- Aim of the exercise -
The answer should match the records character for character.

- Collected data -
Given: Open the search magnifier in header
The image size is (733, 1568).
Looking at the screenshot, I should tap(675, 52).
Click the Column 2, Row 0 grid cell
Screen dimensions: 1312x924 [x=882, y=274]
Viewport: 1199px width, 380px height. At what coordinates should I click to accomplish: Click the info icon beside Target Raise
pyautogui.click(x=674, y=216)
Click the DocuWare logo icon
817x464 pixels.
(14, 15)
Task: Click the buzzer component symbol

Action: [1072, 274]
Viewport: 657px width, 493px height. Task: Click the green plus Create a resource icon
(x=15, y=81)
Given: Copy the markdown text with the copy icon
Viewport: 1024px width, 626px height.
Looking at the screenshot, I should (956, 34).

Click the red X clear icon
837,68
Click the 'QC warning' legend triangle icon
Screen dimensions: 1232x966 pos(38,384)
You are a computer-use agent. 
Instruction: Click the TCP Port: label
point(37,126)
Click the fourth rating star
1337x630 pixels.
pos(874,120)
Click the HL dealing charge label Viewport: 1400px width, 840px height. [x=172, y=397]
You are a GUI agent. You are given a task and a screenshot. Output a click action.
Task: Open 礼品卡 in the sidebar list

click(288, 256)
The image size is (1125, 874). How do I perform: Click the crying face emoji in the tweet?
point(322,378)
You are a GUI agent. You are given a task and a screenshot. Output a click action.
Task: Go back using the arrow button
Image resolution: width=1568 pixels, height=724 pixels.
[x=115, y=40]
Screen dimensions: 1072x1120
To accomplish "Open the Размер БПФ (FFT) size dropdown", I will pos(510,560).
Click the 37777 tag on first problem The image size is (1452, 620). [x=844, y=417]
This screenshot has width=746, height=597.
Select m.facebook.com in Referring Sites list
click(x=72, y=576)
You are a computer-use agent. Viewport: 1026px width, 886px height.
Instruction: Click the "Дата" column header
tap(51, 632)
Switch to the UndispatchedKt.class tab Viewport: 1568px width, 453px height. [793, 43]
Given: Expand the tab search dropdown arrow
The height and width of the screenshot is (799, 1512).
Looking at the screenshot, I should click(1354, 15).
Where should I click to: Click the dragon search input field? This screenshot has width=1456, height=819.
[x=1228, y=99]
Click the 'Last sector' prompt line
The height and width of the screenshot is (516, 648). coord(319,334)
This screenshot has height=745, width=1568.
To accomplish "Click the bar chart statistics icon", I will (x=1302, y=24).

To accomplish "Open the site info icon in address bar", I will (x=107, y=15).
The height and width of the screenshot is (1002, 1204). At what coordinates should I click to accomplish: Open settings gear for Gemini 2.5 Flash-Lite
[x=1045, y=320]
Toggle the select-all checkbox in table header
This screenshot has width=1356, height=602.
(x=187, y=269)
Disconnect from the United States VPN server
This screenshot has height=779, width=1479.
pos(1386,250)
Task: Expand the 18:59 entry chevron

- Expected answer -
Given: Open the search magnifier in header
The image size is (733, 1568).
Looking at the screenshot, I should tap(675, 52).
Click the Column 2, Row 0 grid cell
Screen dimensions: 1312x924 [x=882, y=274]
Viewport: 1199px width, 380px height. At what coordinates should I click to accomplish: Click the info icon beside Target Raise
pyautogui.click(x=674, y=216)
Click the DocuWare logo icon
817x464 pixels.
(14, 15)
Task: Click the buzzer component symbol

Action: [1072, 274]
Viewport: 657px width, 493px height. Task: Click the green plus Create a resource icon
(x=15, y=81)
Given: Copy the markdown text with the copy icon
Viewport: 1024px width, 626px height.
Looking at the screenshot, I should (956, 34).

Click the red X clear icon
837,68
Click the 'QC warning' legend triangle icon
Screen dimensions: 1232x966 pos(38,384)
You are a computer-use agent. 
Instruction: Click the TCP Port: label
point(37,126)
Click the fourth rating star
1337x630 pixels.
pos(874,120)
Click the HL dealing charge label Viewport: 1400px width, 840px height. [x=172, y=397]
You are a GUI agent. You are given a task and a screenshot. Output a click action.
Task: Open 礼品卡 in the sidebar list

click(288, 256)
The image size is (1125, 874). How do I perform: Click the crying face emoji in the tweet?
point(322,378)
You are a GUI agent. You are given a task and a screenshot. Output a click action.
Task: Go back using the arrow button
Image resolution: width=1568 pixels, height=724 pixels.
[x=115, y=40]
Screen dimensions: 1072x1120
To accomplish "Open the Размер БПФ (FFT) size dropdown", I will pos(510,560).
Click the 37777 tag on first problem The image size is (1452, 620). [x=844, y=417]
This screenshot has width=746, height=597.
Select m.facebook.com in Referring Sites list
click(x=72, y=576)
You are a computer-use agent. Viewport: 1026px width, 886px height.
Instruction: Click the "Дата" column header
tap(51, 632)
Switch to the UndispatchedKt.class tab Viewport: 1568px width, 453px height. [793, 43]
Given: Expand the tab search dropdown arrow
The height and width of the screenshot is (799, 1512).
Looking at the screenshot, I should click(1354, 15).
Where should I click to: Click the dragon search input field? This screenshot has width=1456, height=819.
[x=1228, y=99]
Click the 'Last sector' prompt line
The height and width of the screenshot is (516, 648). coord(319,334)
This screenshot has height=745, width=1568.
To accomplish "Click the bar chart statistics icon", I will (x=1302, y=24).

To accomplish "Open the site info icon in address bar", I will (x=107, y=15).
The height and width of the screenshot is (1002, 1204). At what coordinates should I click to accomplish: Open settings gear for Gemini 2.5 Flash-Lite
[x=1045, y=320]
Toggle the select-all checkbox in table header
This screenshot has width=1356, height=602.
(x=187, y=269)
Disconnect from the United States VPN server
This screenshot has height=779, width=1479.
pos(1386,250)
Task: Expand the 18:59 entry chevron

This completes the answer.